Und es ist ja auch nicht so dass diese Pumpe besonders günstig war, sie hat vor 3 Jahren 580,00 Eur gekostet, das kostet z.B. die Aquamax nicht und hat einen wesentlich geringeren Stromverbrauch. Bei der Aquamax kann man auch gleich den Skimmer mit anschließen, kann ich bei der Messner z.B. auch nicht.

Isch glaube so was nennt man teures Lehrgeld bezahlen  :__ nase


----------



## Jürgen-V (28. März 2008)

*AW: Pumpe + enormer Stromverbrauch ?*

hallo kerstin
ich hatte das gleiche problem. meine förderte 25000ltr und schluckte dabei
500watt.:? 
ich habe mir jetzt eine rohrpumpe von daniel besogrt.
30000ltr mit 200watt für unter 250€ und man kann sie auch noch dimmen.
sie läuft schön leise, hat aber den nachteil daß sie nur wenig höhe (meine 4,5m) überwinden können.

auf diesen link kannst du sie dir mal anschauen, aber nicht dort kaufen 
viel zu teuer. 
http://cgi.ebay.de/Rohrpumpe-Power-...ryZ84203QQssPageNameZWDVWQQrdZ1QQcmdZViewItem

vielleicht ist daß ja was für dich. 

gruß
jürgen


----------



## Armin (28. März 2008)

*AW: Pumpe + enormer Stromverbrauch ?*

Hallo Kerstin,

hier gibt es auch noch sehr günstige Teichpumpen :

http://aquarium.lu/contents/de/d113.html?lmd=39509.538889

Gruß Armin


----------



## Jürgen-V (28. März 2008)

*AW: Pumpe + enormer Stromverbrauch ?*

hallo armin
die pumpen sind dort echt günstig. 
brauchen aber immer noch doppelt soviel strom wie eine rohrpumpe.
sind dafür aber auch 3x kleiner. 

wäre aber eine alternative, zu den teuren stromfressern. 

gruß
jürgen


----------



## Armin (28. März 2008)

*AW: Pumpe + enormer Stromverbrauch ?*



			
				jürgen und heike schrieb:
			
		

> hallo armin
> die pumpen sind dort echt günstig.
> brauchen aber immer noch doppelt soviel strom wie eine rohrpumpe.
> sind dafür aber auch 3x kleiner.
> ...



Hy Jürgen,

deine Rohrpumpe kommt auch v. diesem Händler, der ist der Generalimporter der Chinapumpen und macht auch Großhandel.

Gruß Armin


----------



## Dodi (28. März 2008)

*AW: Pumpe + enormer Stromverbrauch ?*

Moin Armin!

Danke für den Link! 
Die Pumpen sind echt günstig!

Hast Du solche im Einsatz, sind die zuverlässig und gut im Gebrauch, also auch wirklich zu empfehlen?


----------



## Armin (28. März 2008)

*AW: Pumpe + enormer Stromverbrauch ?*

Hy,

nein, ich habe bei mir Rohrpumpen v.
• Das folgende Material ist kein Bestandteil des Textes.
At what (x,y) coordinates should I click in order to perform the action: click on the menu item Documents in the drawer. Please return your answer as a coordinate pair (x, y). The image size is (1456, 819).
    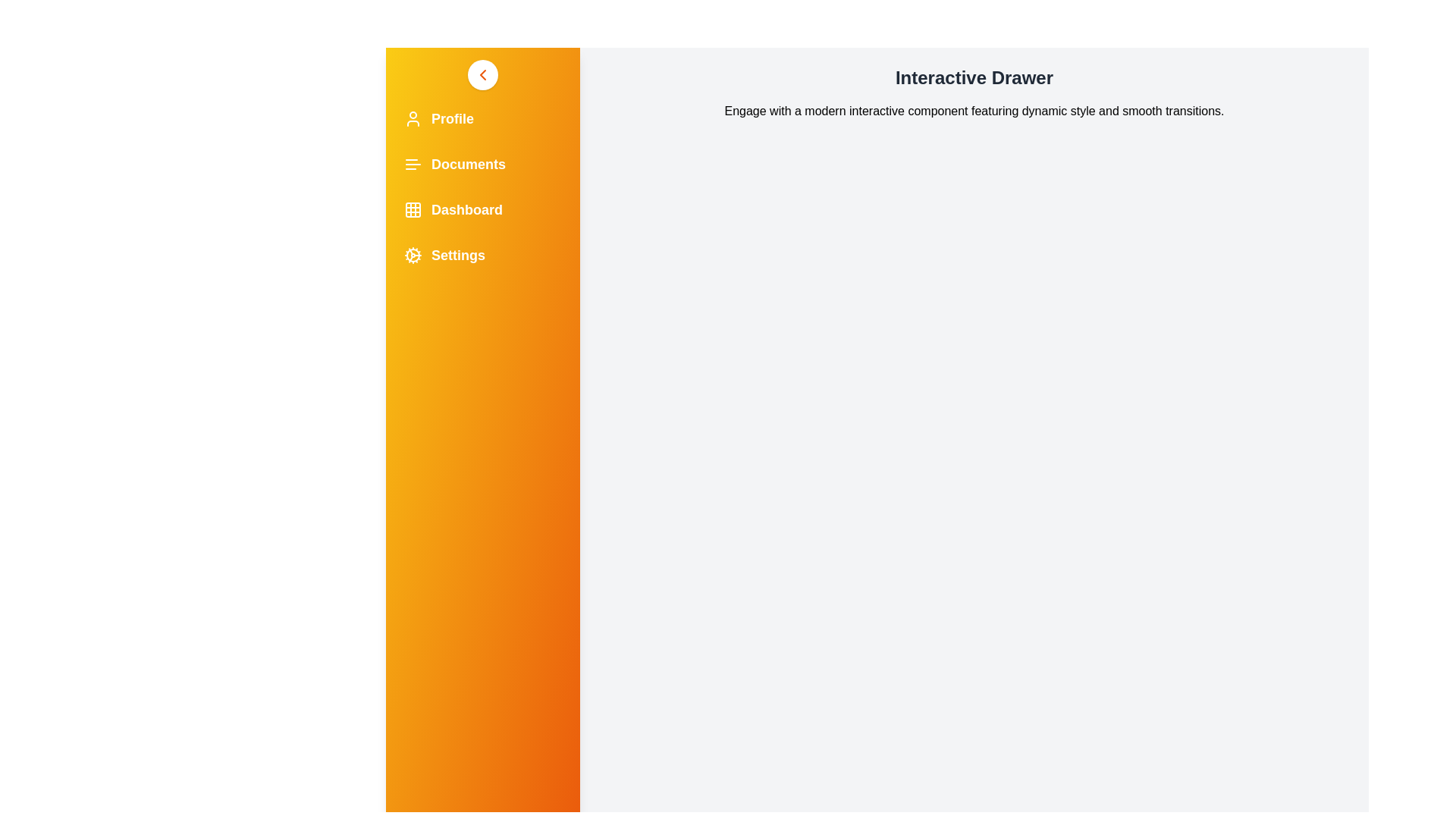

Linn und Fiap am Laufen.
Die chin. Rohrpumpn laufen schon an einigen Teichen und tun das, was sie versprechen. Über die kleinen Teichpumpen habe ich keine Erfahrungswerte. Aber bei dem Preis incl. der Garantie kann man sich ja wieder eine kaufen, sollte die Garantiezeit abgelaufen sein.

Die Pumpen kosten ja nur ein Bruchteil v. dem, was Markenpumpen wie Oase, Messner, Seerose usw. kosten. Und im Stromverbrauch sind sie auch nicht schlecht.

Ich werde bei mir noch eine v. den Rohrpumpen als Strömungspumpe einsetzen.

Gruß Armin


----------



## lollo (28. März 2008)

*AW: Pumpe + enormer Stromverbrauch ?*



			
				Dodi schrieb:
			
		

> also auch wirklich zu empfehlen?


Hallo Dodi,

ich habe mir den Link von Armin mal angeschaut. Selbstverständlich liegt es bei jedem selbst billig eine Pumpe zu kaufen wo er möchte, und ich will hier keinen davon abraten.
Aber ich habe mal versucht die technischen Daten dieser Pumpen zu erkennen, daß ist aber nicht möglich.   Was mir noch wichtiger erscheint ist, welche Schutzart hat die Pumpe, und welche Prüfzeichen besitzt sie?

Bei den dürftigen Angaben wie 220 VAC, wir haben in Deutschland schon seit Jahren eine Spannung von 230 Volt, und den weiteren Angaben wie, DIE PUMPE SPB-610  (10,000 L/ST) HAT EINE LEISTUNG VON 120 LITER WASSER PRO WATT/STUNDE, kann ich erkennen 10 L/St, tolle Pumpe. Hier hat die Übersetzung mal wieder toll zugeschlagen. :shock 

Und als ich versuchte das Impressum mal anzuklicken, tat sich bei mir eine leere Seite auf. Ob das überhaupt zuläßig ist?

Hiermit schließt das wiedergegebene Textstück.